De acordo com Dias, a atenção no transporte de químicos é essencial. Isso por se tratarem de produtos inflamáveis ou tóxicos como, por exemplo, solventes. A Braskem, na sua operação com produtos perigosos no Brasil, efetua diariamente em torno de 250 carregamentos. “Perder a carga não é o problema, o problema é o que a carga pode causar”, diz o dirigente.

Psicoativos causam vício e outras doenças

Além dos riscos de acidentes nas estradas, o consumo de anfetaminas pode induzir o indivíduo ao vício. O alerta é feito pelo psiquiatra e coordenador do ambulatório de dependência química do Hospital São Lucas da Pucrs, Pedro Eugênio Ferreira. O também professor do Departamento de Psiquiatria da Faculdade de Medicina da Pucrs detalha que o usuário desenvolve tolerância à substância, levando a um consumo de doses cada vez mais elevadas para afastar o sono e manter o estado de alerta na direção. Outros malefícios são os efeitos psíquicos, podendo implicar psicose, mania de perseguição, agressividade e provocar alucinações.

Ferreira confirma que, frequentemente, o rebite é misturado com álcool. “O álcool aumenta a toxidade, entretanto, também intensifica o tempo de efeito psicoestimulante das anfetaminas”, explica o psiquiatra. A droga pode causar taquicardia, arritmia, pressão alta e acarretar isquemias de artérias cerebrais, gerando AVCs, provocar infarto do miocárdio, desmaios, convulsões e até mesmo a morte.

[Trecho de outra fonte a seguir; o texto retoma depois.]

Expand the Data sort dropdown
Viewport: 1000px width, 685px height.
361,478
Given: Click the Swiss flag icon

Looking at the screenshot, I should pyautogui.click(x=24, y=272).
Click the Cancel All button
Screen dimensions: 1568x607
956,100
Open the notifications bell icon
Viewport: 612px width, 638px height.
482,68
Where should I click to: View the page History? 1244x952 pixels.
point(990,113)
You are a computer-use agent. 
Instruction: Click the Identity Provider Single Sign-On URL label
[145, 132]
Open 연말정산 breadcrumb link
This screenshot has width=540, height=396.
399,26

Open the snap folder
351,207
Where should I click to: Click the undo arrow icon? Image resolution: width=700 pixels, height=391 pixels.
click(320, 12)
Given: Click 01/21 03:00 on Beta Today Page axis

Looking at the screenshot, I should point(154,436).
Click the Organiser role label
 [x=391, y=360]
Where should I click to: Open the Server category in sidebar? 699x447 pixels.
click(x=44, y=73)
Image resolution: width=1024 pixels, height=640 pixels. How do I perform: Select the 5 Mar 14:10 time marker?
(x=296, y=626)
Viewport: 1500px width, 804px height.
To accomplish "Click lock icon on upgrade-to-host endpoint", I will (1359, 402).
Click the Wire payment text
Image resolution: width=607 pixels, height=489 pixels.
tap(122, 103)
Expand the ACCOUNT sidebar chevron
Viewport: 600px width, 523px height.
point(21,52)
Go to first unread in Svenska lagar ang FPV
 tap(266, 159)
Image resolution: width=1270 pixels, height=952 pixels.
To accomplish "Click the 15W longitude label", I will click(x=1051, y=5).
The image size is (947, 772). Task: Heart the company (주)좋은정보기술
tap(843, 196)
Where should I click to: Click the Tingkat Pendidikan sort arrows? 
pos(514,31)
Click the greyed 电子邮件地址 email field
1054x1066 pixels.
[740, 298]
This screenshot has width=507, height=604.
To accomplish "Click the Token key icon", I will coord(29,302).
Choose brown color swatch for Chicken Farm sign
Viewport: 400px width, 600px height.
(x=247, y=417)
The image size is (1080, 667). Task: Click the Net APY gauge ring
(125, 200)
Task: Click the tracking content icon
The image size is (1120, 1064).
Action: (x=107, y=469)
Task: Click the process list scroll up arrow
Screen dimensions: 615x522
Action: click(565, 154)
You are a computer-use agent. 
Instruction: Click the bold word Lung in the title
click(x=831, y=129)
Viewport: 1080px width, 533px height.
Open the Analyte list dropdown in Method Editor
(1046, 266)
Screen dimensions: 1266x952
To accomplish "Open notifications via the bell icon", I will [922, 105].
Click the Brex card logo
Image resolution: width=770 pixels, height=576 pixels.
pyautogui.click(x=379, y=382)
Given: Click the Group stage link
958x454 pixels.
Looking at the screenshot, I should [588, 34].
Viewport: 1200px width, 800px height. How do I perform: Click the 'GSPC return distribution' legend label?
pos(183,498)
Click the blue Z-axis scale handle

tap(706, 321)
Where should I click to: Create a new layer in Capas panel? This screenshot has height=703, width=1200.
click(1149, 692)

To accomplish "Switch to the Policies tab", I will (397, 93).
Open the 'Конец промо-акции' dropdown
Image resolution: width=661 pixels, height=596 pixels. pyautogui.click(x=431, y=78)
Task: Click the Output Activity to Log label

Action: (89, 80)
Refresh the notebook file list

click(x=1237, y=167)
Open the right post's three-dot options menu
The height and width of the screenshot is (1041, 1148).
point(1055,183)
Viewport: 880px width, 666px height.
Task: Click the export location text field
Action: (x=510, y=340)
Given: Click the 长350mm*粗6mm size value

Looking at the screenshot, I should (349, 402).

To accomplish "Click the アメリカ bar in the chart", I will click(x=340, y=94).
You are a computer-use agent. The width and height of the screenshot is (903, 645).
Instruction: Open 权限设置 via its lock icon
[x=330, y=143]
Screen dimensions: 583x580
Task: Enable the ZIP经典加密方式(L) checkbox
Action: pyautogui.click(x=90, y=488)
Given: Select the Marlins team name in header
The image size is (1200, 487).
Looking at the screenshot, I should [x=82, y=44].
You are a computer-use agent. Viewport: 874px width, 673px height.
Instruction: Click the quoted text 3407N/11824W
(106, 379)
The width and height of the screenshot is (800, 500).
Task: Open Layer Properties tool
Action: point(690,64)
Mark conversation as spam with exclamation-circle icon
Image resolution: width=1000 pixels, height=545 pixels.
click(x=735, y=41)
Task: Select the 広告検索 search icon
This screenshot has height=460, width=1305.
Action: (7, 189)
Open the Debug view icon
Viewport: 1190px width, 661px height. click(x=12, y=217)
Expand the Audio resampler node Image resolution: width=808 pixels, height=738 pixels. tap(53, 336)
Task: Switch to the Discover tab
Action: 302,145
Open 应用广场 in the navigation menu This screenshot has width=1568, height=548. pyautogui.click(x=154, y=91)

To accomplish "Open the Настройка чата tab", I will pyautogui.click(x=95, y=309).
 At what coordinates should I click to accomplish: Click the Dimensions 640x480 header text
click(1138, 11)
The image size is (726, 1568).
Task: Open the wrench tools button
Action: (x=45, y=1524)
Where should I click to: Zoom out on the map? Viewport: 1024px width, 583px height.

O médico ressalta que, normalmente, o uso dos rebites tem como objetivos acabar com o sono, o cansaço e manter o motorista alerta. Aparentemente, é uma coisa cativante, pois o sujeito produz mais e se cansa menos, porém, o usuário não sabe que isso é somente no início e que depois ele desenvolverá os problemas. “Imagina alguém tendo uma convulsão dirigindo um caminhão, um veículo pesado”, alerta o médico. Ele acrescenta uma preocupante indagação a esse cenário: quantos motoristas podem ter sofrido um estado de mal epilético induzido por rebites, e provocado acidentes?

Como não é praxe realizar exames aprofundados para verificar o cérebro e o coração do condutor falecido, muitas causas de acidentes podem ter sido atribuídas, equivocadamente, a distrações ou imprudências.

Ferreira esclarece que, usualmente, pessoas que são dependentes de substâncias psicoativas, como os rebites, só procuram ajuda quando estão “no fundo do poço”. Isso ocorre em caso de um acidente, quando o tóxico é detectado em algum exame ou quando o indivíduo é apanhado em uma barreira policial. Outro fator que leva à procura do auxílio são os problemas de saúde, como isquemias cardíacas, convulsões e alucinações.

O psiquiatra diz que é possível perceber se alguém tomou rebite pela irritabilidade. O usuário também entra em um estado de alerta inicial e, depois, cai em uma sonolência profunda. Nota-se ainda alteração do juízo crítico, ficando imprudente e impulsivo, podendo causar brigas no trânsito. Ferreira reitera que essas drogas são extremamente perigosas para a saúde física e mental. O médico defende que é preciso haver uma fiscalização mais eficaz nas rodovias e que sejam verificados sinais de intoxicação por essas substâncias, além do álcool.